Exploring Tuned Lenses via Subspace Ablations

Background

Tuned Lenses let you read intermediate layer predictions by mapping hidden states directly into vocabulary-logit space, instead of only inspecting the final layer output.

More broadly, mechanistic interpretability is a field of AI research that tries to reverse-engineer how neural networks compute their outputs in human-understandable terms, rather than treating a model as a black box.

Motivation

I wanted to test whether lens-aligned predictive space can be split into directions that strongly affect logits vs. directions that weakly affect logits.

Core Idea

Using SVD of the unembedding matrix, I split the lens-aligned space into high-singular-value and low-singular-value subspaces, then ablated each and measured prediction shifts with KL divergence.

Results

With pretrained Tuned Lenses, ablating high-singular-value directions caused much larger KL divergence than ablating low-singular-value directions, especially in later layers. This separation disappeared with low-quality lenses trained on a small text subset, indicating high sensitivity to lens quality and training distribution.
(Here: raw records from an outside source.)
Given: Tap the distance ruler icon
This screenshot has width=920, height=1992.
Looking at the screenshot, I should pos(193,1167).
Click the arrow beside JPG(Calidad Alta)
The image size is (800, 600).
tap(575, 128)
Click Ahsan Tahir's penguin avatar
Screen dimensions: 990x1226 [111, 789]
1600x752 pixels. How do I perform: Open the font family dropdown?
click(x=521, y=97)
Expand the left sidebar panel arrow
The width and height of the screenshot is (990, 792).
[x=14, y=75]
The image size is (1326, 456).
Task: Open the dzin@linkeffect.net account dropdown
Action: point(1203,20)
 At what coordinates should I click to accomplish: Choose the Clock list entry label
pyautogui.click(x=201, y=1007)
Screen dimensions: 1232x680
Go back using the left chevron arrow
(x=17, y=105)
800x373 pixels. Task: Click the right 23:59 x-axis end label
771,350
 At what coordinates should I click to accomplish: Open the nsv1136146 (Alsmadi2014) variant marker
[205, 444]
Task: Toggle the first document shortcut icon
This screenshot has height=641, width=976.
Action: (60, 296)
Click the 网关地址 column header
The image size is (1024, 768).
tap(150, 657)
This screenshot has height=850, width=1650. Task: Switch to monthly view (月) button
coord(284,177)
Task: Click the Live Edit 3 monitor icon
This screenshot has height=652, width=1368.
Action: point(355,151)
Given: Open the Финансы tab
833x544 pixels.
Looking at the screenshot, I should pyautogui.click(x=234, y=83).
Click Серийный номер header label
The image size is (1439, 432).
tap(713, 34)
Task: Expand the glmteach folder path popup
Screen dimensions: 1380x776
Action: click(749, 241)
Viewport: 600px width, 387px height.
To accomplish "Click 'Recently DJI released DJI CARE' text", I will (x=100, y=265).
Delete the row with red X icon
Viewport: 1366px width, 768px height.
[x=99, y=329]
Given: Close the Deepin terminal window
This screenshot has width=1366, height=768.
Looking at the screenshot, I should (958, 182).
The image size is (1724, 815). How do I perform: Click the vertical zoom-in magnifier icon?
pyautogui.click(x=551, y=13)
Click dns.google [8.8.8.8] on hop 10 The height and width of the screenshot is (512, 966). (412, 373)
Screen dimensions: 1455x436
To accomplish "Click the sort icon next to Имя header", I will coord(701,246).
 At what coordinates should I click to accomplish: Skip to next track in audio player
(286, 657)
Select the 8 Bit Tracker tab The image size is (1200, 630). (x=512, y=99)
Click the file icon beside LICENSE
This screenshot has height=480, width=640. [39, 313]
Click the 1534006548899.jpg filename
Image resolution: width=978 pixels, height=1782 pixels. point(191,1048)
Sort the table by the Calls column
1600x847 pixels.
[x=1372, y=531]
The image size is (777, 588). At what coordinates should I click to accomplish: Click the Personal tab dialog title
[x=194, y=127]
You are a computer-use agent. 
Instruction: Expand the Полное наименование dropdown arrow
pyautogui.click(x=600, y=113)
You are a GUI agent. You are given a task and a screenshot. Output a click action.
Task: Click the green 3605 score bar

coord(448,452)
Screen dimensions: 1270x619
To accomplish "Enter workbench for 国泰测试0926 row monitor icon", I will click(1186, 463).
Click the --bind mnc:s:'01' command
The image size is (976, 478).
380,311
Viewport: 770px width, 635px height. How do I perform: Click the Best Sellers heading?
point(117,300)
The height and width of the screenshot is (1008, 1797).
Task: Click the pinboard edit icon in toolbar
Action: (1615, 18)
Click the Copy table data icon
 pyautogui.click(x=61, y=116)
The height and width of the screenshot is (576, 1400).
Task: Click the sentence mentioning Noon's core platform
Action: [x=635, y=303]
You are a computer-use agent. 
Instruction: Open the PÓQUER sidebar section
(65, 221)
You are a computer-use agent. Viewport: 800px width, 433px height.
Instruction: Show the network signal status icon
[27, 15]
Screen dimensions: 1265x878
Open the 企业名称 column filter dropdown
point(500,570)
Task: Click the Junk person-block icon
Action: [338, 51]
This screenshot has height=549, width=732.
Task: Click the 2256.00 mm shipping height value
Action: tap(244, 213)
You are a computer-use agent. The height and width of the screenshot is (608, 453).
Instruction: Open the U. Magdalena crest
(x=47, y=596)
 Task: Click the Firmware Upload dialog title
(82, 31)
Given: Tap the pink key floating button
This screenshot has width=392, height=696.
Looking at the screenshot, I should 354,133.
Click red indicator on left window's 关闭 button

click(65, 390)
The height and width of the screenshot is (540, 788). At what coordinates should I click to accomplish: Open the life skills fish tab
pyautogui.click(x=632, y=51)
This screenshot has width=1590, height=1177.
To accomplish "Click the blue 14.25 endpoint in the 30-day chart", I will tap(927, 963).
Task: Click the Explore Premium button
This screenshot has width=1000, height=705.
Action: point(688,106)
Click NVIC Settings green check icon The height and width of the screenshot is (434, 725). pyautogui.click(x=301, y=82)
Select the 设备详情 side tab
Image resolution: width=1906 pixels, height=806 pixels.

Interpretation and Limitations

The results support a linearly identifiable output-relevant subspace in lens-aligned space, but this is still exploratory. Conclusions are limited by reliance on pretrained lenses, no OOD validation, and incomplete follow-up experiments.

Status

This project is exploratory and unfinished. A planned extension was to back-propagate subspace importance through lens maps to identify likely circuit endpoints, but this was not completed.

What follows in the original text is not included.